Леди Виктория, друзья и родные которой знали ее под прозвищем «Нетопырка», так и осталась в наряде, предназначавшемся для приема давным-давно разошедшихся гостей, — юбочка на ней была студенческая, вся в девичьих лентах из мятого темно-синего велюра. Волосы пребывали в беспорядке да и сама она тоже. Леди Виктория покачивалась, руки ее змеились, она была столь неоспоримо аристократична, что ей позволялось практически все — разве что не описаться — все прочее оставалось вполне допустимым.

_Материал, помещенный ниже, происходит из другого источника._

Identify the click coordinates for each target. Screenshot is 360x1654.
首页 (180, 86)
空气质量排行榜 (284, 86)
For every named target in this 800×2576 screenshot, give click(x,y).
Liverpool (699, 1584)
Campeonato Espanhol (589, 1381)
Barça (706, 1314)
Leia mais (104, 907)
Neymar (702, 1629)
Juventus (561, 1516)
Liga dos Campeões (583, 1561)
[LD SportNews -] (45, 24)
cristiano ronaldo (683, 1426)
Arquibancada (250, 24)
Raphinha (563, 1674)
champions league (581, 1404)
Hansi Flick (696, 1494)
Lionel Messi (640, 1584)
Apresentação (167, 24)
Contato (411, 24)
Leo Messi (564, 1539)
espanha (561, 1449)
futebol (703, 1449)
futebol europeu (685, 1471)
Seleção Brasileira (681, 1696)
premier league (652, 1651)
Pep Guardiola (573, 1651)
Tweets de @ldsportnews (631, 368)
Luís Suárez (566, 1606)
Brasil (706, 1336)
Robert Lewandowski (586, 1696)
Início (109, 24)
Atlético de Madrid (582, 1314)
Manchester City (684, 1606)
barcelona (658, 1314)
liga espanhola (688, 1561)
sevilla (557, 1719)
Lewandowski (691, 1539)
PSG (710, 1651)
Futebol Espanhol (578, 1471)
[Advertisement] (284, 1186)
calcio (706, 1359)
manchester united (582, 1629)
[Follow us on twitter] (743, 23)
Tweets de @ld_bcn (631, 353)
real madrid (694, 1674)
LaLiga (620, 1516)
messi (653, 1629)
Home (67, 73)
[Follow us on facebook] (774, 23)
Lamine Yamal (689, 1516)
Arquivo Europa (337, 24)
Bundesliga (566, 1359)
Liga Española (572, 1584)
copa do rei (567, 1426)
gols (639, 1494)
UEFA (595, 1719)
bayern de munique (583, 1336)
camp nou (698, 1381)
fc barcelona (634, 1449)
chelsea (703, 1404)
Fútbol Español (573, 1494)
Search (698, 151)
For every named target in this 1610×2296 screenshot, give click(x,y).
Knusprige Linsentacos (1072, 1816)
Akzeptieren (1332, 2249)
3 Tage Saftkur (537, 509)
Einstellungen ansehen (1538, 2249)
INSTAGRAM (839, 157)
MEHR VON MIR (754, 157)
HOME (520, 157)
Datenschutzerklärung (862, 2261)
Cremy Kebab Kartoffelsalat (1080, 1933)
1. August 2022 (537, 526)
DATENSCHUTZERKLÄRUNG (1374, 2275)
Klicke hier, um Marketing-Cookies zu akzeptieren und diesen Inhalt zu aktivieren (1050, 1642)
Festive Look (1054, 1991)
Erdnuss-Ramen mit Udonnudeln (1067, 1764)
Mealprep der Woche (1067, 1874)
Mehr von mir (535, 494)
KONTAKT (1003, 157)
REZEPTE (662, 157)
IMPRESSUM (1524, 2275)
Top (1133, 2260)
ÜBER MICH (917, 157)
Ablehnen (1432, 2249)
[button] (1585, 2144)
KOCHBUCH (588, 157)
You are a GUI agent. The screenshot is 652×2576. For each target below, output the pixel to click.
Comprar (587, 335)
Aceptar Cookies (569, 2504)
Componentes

Собственно говоря, могла и описаться тоже, никто бы ее не укорил. Отец ее, герцог Такой или Этакий, был фатоватым бандитом, бессмысленным маленьким хлыщом, который оказывал детям своим честь, обрушивая на них избытки раздражения. У него имелось так много всего, что всегда находилось чем поделиться. Когда малышка Виктория, которой было в ту пору месяца три или четыре, впервые попалась ему на глаза (их светлость провели предыдущий год — после того, как покрыли герцогиню в загоне, где у них содержались редкой породы козлы, — за игорными столами Биаррица и обеденными Кейтнесса), он, увидев ее огромные глаза, треугольное личико и изысканно крупные уши, воскликнул: «Нетопырь!». Естественно, она обожала его, выражая свое чувство и в ультразвуковом, и в скрипучем диапазонах. То, как тело ее и разум пытались приладиться к миру, то, как она изгибалась, извивалась и скалилась, — все было следствием того, что он отверг ее. Леди Виктория сама задержала свое развитие, чтобы выжить в странном поле пренебрежения герцога.
— Как много длинных… — пропищала она теперь. То были первые слова, с какими она обратилась к мужу за последние несколько часов. Не то чтобы супруги проспали их — вовсе нет. В своих раздельных частях дома — он внизу, она наверху — супруги проводили часы темноты, затаившись каждый на свой манер, почитая молчание замещением отдыха.
— Шлют их квадратными футами.
Голос его был холоден и глубок — грязноватый бассейн кромешного презрения.
— Мы почти никуда не выходим… теперь… Во всяком случае, вместе.
Впрочем, придирчивость в ее тоне отсутствовала; леди Виктория любила Генри всей душой и любила себя за то, что любит его. Так ей удавалось проникаться симпатией к ним обоим.
Муж тоже питал к ней чувства. Он положил карточки и рука его сначала поднялась к глазу, чтобы удалить какую-то слишком высоко занесшуюся пыль, потом опустилась к спине жены, туда, где одна из лент завязла за пояском колготок. Выпростав ее и расправив, он повернулся к ней.
— Ну их в жопу, еще и ходи к ним, — главное, чтобы они продолжали слать нам приглашения.
Он легонько поцеловал жену в каждое из век, затем, разомкнув объятия, огляделся, словно отыскивая кейс, или газету, или другой какой-нибудь символ будничной праведности, но, не найдя ни единого, остановился на бутылке, в которой еще оставалось на пару дюймов виски, и, сунув круглый сосуд под мышку, повернулся, чтобы уйти.
— Приятного дня, дорогой… — пролепетала, замирая, леди Виктория. Она всегда замирала.
— Ага, мать его, хоть какого бы — тебе тоже. — Супруги поцеловались еще раз, на этот раз в губы, без всякой, впрочем, эротичности. Он распахнул входную дверь и сошел по ступенькам крыльца на улицу, сминая карман пальто, дабы удостовериться, там ли ключи от машины.
Для Уоттонов это время могло быть началом дня, однако снаружи утро уже миновало. Стоял полдень, полдень позднего июня. Улица, хоть она и купалась в солнечном свете, никакой свежестью не веяла, нет, ее уже пропекло до режущего глаз одноцветия. Ибо то был невозможно поздний июнь — с цветением и плодовых деревьев, и просто цветов. Вдоль вереницы однообразных серовато-белых, четырехэтажных домов клонились под своей счастливой обузой вишни и яблони, подобные тонким невестам в вуалях, осыпанных конфетти. В заоконных ящиках, в переполненных палисадничках зацветали тысячи стеблей: тюльпаны, магнолии, орхидеи пустынь, подснежники, нарциссы, бигнонии. То было истинное восстание зелени против обступившего ее города и над всем этим висли, подобьем кровавой дымки над древним полем битвы, споры.